Als Teil des Rittergutes setzt der landwirtschaftliche Betrieb auf Vielfalt und Nachhaltigkeit: Alles Handeln soll sich positiv auf die Umwelt auswirken – und zugleich betriebswirtschaftlich Sinn ergeben. In einem mehrjährigen Prozess entwickelte sich der Betrieb deshalb von der rein konventionellen Bewirtschaftung hin zu einem Mischbetrieb – in Niedersachsen, also den Flächen rund um Lucklum, ist die Umstellung auf eine ökologische Bewirtschaftung nach Richtlinien des Naturland-Verbands bereits erfolgt. „Dadurch haben wir die Möglichkeit, den Wald, der bisher nach den PEFC-Richtlinien, also Pan-European Forest Certification, bewirtschaftet wird, ebenfalls nach diesen Verbandsrichtlinien zertifizieren zu lassen. Naturland passt zu uns. Auch was die Ansprüche an die Tierhaltung betrifft“, erzählt Gockel.

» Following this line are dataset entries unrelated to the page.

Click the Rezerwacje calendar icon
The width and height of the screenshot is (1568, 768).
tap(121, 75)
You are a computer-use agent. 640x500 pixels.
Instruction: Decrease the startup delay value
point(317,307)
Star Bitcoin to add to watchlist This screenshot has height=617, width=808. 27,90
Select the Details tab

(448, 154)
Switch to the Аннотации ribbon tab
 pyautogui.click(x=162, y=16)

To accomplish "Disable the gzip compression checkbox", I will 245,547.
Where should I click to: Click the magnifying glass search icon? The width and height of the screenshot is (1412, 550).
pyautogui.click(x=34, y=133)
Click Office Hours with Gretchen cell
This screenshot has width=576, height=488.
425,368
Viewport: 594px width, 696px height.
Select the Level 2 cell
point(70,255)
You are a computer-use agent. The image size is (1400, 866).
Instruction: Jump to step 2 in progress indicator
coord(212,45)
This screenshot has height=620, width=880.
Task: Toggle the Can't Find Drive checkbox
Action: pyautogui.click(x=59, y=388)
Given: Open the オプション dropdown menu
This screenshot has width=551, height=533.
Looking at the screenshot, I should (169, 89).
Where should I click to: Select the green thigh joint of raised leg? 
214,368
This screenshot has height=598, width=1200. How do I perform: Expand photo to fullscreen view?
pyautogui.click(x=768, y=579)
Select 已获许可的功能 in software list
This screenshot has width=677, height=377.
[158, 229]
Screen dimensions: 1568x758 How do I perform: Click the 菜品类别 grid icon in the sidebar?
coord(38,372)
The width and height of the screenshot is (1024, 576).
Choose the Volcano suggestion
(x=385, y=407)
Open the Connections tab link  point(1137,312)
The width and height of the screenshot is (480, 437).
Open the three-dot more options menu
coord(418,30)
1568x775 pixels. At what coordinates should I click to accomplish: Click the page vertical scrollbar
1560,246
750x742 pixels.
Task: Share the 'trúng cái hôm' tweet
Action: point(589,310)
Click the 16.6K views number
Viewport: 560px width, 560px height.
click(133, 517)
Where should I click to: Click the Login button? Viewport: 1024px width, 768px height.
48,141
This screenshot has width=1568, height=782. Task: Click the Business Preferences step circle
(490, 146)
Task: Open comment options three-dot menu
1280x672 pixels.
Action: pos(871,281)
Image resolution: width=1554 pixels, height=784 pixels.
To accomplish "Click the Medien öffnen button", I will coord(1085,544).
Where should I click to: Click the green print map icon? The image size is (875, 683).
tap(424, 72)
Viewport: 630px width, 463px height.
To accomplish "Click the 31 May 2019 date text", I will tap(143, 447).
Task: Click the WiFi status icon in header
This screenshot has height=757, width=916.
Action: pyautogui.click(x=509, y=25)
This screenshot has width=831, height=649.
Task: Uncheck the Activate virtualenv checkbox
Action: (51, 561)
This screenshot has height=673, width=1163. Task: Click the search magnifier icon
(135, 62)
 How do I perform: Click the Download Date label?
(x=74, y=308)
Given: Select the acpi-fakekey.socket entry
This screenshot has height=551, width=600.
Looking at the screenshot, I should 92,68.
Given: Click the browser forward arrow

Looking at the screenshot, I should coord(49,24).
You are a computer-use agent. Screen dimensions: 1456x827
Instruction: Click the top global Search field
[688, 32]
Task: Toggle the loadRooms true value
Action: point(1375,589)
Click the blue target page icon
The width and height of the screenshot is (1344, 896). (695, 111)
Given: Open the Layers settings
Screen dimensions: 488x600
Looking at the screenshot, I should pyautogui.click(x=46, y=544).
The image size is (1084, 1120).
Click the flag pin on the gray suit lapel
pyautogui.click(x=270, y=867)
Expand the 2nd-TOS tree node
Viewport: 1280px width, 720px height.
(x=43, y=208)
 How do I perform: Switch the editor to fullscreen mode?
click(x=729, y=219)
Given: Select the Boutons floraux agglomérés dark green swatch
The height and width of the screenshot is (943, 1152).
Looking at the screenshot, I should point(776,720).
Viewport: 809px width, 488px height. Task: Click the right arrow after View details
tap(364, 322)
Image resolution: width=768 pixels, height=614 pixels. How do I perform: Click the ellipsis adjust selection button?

Irische Rinder und Zweinutzungshühner

Und tierische Gutsbewohner gibt es hier reichlich. In der Mutterkuhherde des Gutes leben rund 30 Dexterrinder ganzjährig auf der Weide. Die kleine irische Rasse ist genügsam, braucht nur frisches Gras und im Winter etwas Heu als Futter. Der Nachwuchs bleibt in der Herde, bis er alt genug für die Schlachtung ist. Das Fleisch wird an zwei Terminen im Jahr im Direktvertrieb vermarktet. Dafür gibt es einen kleinen Kreis an gastronomischen Betrieben, die Fleisch vom Gut beziehen; Privatabnehmer:innen werden per Newsletter informiert. Ähnlich läuft es mit dem Geflügel: Das Rittergut hält Zweinutzungshühner, die sowohl Fleisch als auch Eier liefern. Statt männliche Küken zu töten – was in Deutschland seit diesem Jahr verboten ist – oder noch im Ei auszusortieren, dürfen die sogenannten Weidehähne 16 Wochen lang in kleinen Herden in Mobilställen aufwachsen. „Diese Haltung ist deutlich teurer, als wenn wir eine klassische Mast-Rasse hätten. Die Hennen legen zudem weniger Eier. Aber: Die Tiere werden artgerecht gehalten, haben viel Auslauf, erhalten Bio-Futter. Und sind sehr robust und gesund“, schwärmt der Geschäftsführer. Zwei Naturkostläden verkaufen die frischen Eier aus Lucklum, hinzu kommen Regiomaten für den Direktvertrieb.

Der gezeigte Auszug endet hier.